= REQUIREMENT 1 =
Reproduce the stretch of the NetBSD post below from "2. Reference architectures" through "to a problem.", word for word.

= SOURCE EXCERPT =
────

Subject: Been thinking about the NetBSD image thing
To: None <netbsd-advocacy@NetBSD.org>
From: Joel Macklow <joelm@webservices.net.nz>
List: netbsd-advocacy
Date: 02/09/2005 13:19:22
And here are my thoughts (for what they may be worth). I felt compelled
to write this after reading Christos comments in the annual report.
I have been a Linux admin/user (of various distros) since 1996. I
looked at NetBSD back in the early days, but for a newbie it looked too
hard. I have downloaded and installed v2 and have been playing with it.
There is a perception problem I believe. Here are my musings on a few
things.
1. "Of course it runs NetBSD"
Yup, true. NetBSD runs on everything, but as alluded to by Allen Briggs
in the annual report, some of these have been abandoned. Should they
really be promoted? As I see it, the people we want to attract to using
NetBSD are data centre admins and CIO's. NetBSD's biggest chance is to
have it installed on new machines going into an enterprise. There is
also a big opportunity in migration path too. A marketing pitch is
being able to say to a data centre: start with i386, then move to
Opteron AMD64 then POWER5/Sparc 64/Alpha, or whatever. Multiple
platforms, One OS. Then they can leverage the knowledge base they have
developed as their data processing needs increase. This is not an
altogether stupid idea, Sun are doing this exact thing with Solaris 10.
But here is the challenge for a new NetBSD admin. I have this
(hypothetical) new P4 box with an 925X and ICH6R chipset and a bunch of
SATA drives. Will NetBSD install on it and work properly? I can't find
that out from the web site. I have to trawl through the mailing lists
to find out if anyone else has tried. This is not user friendly in the
slightest.
What about the new POWER5 machines from IBM. Will it install / work on
them? I don't know the answer, and I can't seem to find out either.
Alpha? I get the impression that it works real well on entry level
gear, but doesn't fully support all the high end boxes. Clear knowledge
regarding these things is required in order to be able to recommend or
decide upon Multiple Platforms, One OS.
Possible solution: Web site pages that detail the LATEST hardware
platforms and chipsets supported.
2. Reference architectures / usage guides.
MS does this:
http://www.microsoft.com/windowsserversystem/solutions/default.mspx
Sun does this: http://www.sun.com/service/refarch/
NetBSD has?
This kind of information is ideal for IT departments looking to solve a
particular problem. A guide matching hardware and software together for
particular tasks. Maybe a box to do AV/SPAM scanning before hand-off to
an MS Exchange box for example.
Possible solution: web site pages that contain reference architectures
and pkgsrc packages to solve each problem. Maybe even some new
meta-pkgs that will install and preconfigure a solution to a problem.

────

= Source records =

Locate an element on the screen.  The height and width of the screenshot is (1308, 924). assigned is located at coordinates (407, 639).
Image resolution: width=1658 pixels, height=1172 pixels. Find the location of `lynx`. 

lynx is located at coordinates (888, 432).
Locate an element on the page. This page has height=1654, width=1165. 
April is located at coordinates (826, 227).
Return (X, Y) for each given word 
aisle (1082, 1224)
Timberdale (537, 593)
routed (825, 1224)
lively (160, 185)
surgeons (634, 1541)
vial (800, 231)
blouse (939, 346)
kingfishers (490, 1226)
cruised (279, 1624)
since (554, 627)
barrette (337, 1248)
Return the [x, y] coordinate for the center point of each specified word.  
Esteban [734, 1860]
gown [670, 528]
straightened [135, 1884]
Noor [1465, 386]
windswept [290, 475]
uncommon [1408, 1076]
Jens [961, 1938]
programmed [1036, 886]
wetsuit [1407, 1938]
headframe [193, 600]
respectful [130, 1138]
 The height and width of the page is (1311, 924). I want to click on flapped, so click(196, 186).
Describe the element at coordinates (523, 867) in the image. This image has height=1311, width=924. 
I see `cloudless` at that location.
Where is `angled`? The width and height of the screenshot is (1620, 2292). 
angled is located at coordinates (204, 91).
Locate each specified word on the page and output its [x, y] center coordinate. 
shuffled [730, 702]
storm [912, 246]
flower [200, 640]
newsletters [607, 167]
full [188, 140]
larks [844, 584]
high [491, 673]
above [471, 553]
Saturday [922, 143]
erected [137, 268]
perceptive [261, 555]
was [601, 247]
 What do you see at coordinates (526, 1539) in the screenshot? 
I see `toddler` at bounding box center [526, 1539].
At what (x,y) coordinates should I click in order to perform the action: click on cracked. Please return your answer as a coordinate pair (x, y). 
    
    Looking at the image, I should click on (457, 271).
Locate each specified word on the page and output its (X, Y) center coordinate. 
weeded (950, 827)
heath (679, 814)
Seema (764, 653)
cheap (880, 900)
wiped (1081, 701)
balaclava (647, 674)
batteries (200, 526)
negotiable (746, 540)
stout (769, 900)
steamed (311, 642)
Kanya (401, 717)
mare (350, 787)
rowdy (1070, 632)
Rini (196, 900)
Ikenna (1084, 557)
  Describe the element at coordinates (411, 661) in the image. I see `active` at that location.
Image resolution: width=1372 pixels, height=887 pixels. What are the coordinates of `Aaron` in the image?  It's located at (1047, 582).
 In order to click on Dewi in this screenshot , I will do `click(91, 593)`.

────

= REQUIREMENT 2 =
In the records above, write out word for word the stretch from the line containing "high [491, 673]" through the line containing "center [526, 1539].".

= WRITTEN ANSWER 1 =
2. Reference architectures / usage guides.
MS does this:
http://www.microsoft.com/windowsserversystem/solutions/default.mspx
Sun does this: http://www.sun.com/service/refarch/
NetBSD has?
This kind of information is ideal for IT departments looking to solve a
particular problem. A guide matching hardware and software together for
particular tasks. Maybe a box to do AV/SPAM scanning before hand-off to
an MS Exchange box for example.
Possible solution: web site pages that contain reference architectures
and pkgsrc packages to solve each problem. Maybe even some new
meta-pkgs that will install and preconfigure a solution to a problem.

= WRITTEN ANSWER 2 =
high [491, 673]
above [471, 553]
Saturday [922, 143]
erected [137, 268]
perceptive [261, 555]
was [601, 247]
 What do you see at coordinates (526, 1539) in the screenshot? 
I see `toddler` at bounding box center [526, 1539].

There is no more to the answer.